THE ART OF STORYTELLING: VOICE AND MEMORY IN DANTICAT’S LITERARY LANDSCAPE
DOI:
https://doi.org/10.5281/zenodo.14034088Keywords:
Poetics of Narration (Voice), Edwidge Danticat, The Dew Breaker, The Farming of Bones, NarratologyAbstract
Most critical analyses of Edwidge Danticat’s works have primarily focused on context-based theories to explore the Caribbean people's historical, cultural, psychological, and political realities. However, there has been inadequate emphasis on her narratives' artistic and textual elements, particularly the examination of recurring narratological poetics. This paper aims to investigate the narratological poetics of narration (voice) in Edwidge Danticat’s The Dew Breaker (2004) and The Farming of Bones (1998) within the corpus of Caribbean literature. Using a qualitative approach, the research seeks to demonstrate the extent and purposes of deploying classical narratological poetics of narration (voice) in selected texts. The study argues that narratology offers unique insights into deciphering narrative structures and that narratological poetics/tenets are effective tools for studying narrative techniques. The research shows that the shift from homodiegetic to heterodiegetic narration and the shifting narratorial alliances from one character to another within a heterodiegetic narration allow The Dew Breaker, and by implication narrative texts, to represent different individual consciousnesses as they recreate their experiences. This is what lends The Dew Breaker its narratorial complexity, beauty, and aesthetic dexterity. The paper also reveals that narrative levels in The Farming of Bones add different perspectives and diversity to the narrative act of the text and increase the complexity and narrative aesthetics of the text.

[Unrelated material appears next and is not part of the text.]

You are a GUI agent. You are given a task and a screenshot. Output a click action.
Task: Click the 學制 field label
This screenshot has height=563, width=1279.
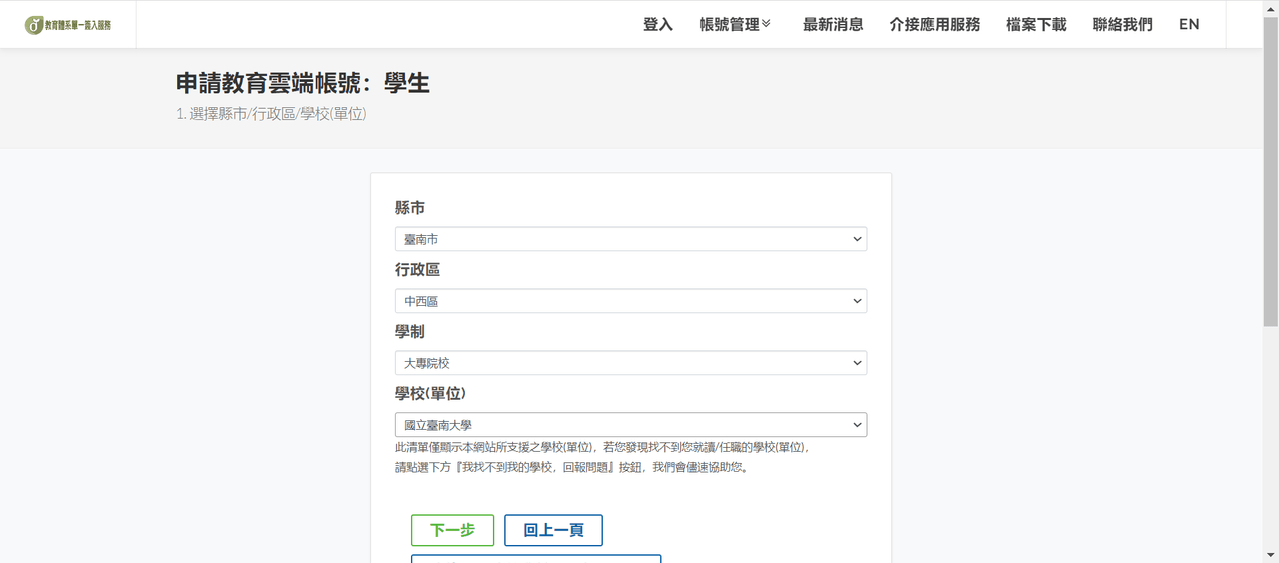[410, 332]

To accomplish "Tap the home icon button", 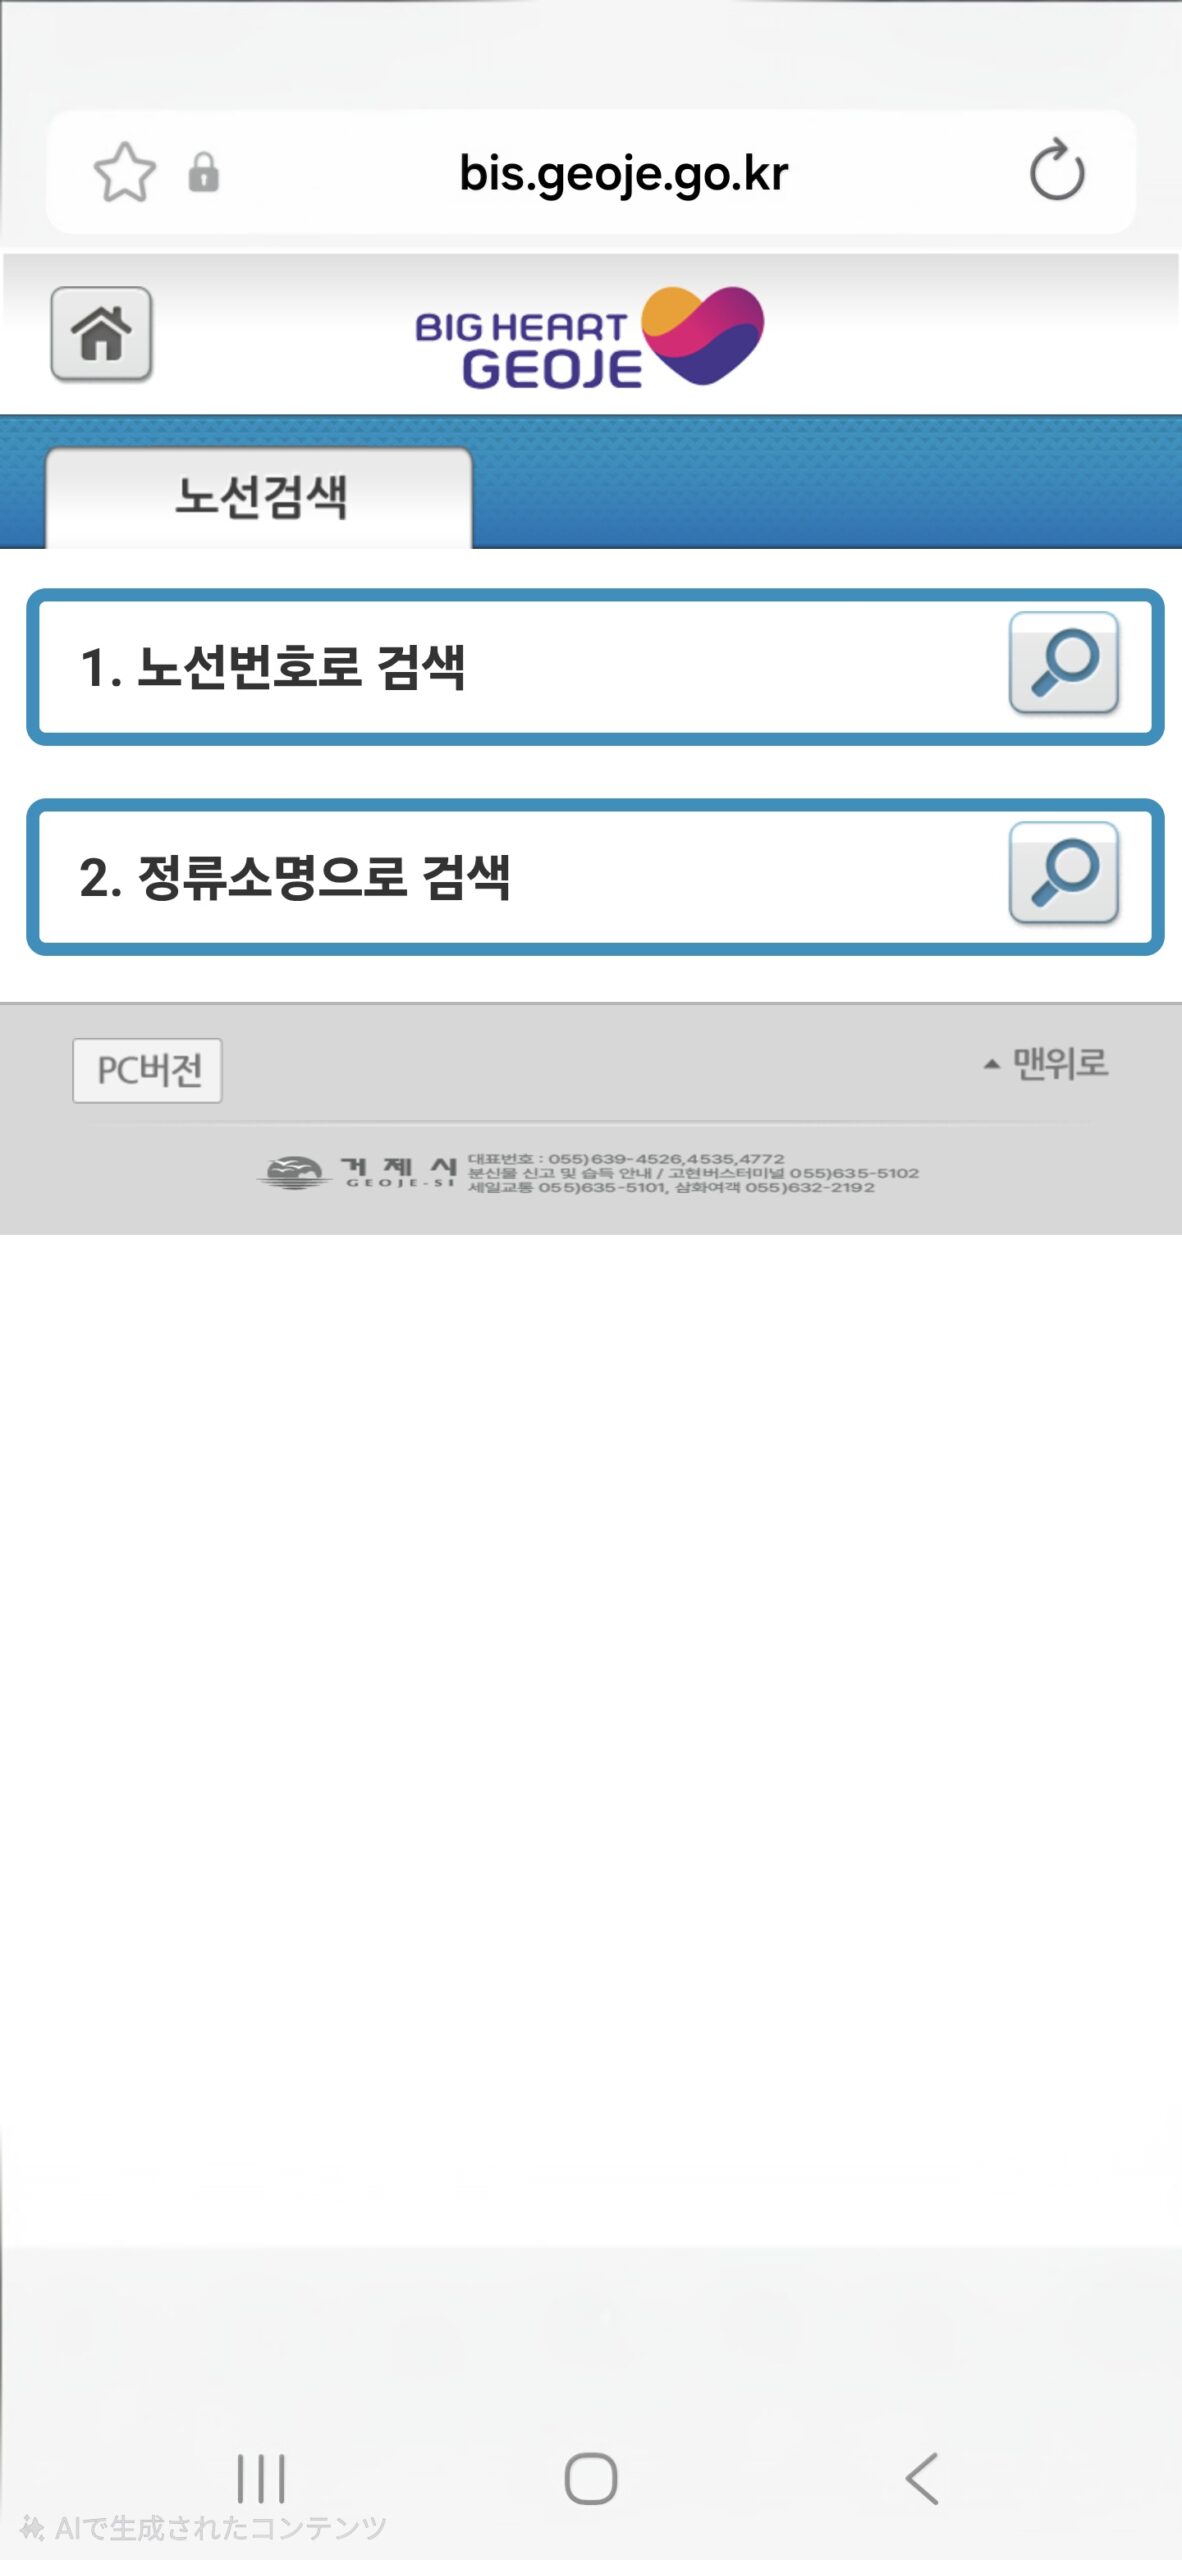I will [x=101, y=334].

The research further demonstrates that intradiegetic narrations have both explicative and thematic functions in The Farming of Bones. The study argues that the classical narratological poetics of narration (voice) can determine the extent to which readers are guided or manipulated in relation to any given narrative text. Overall, Danticat’s narratives’ meanings and artistic complexities are influenced by the application of narration (voice) poetics, which serves to represent Haitian/Caribbean realities.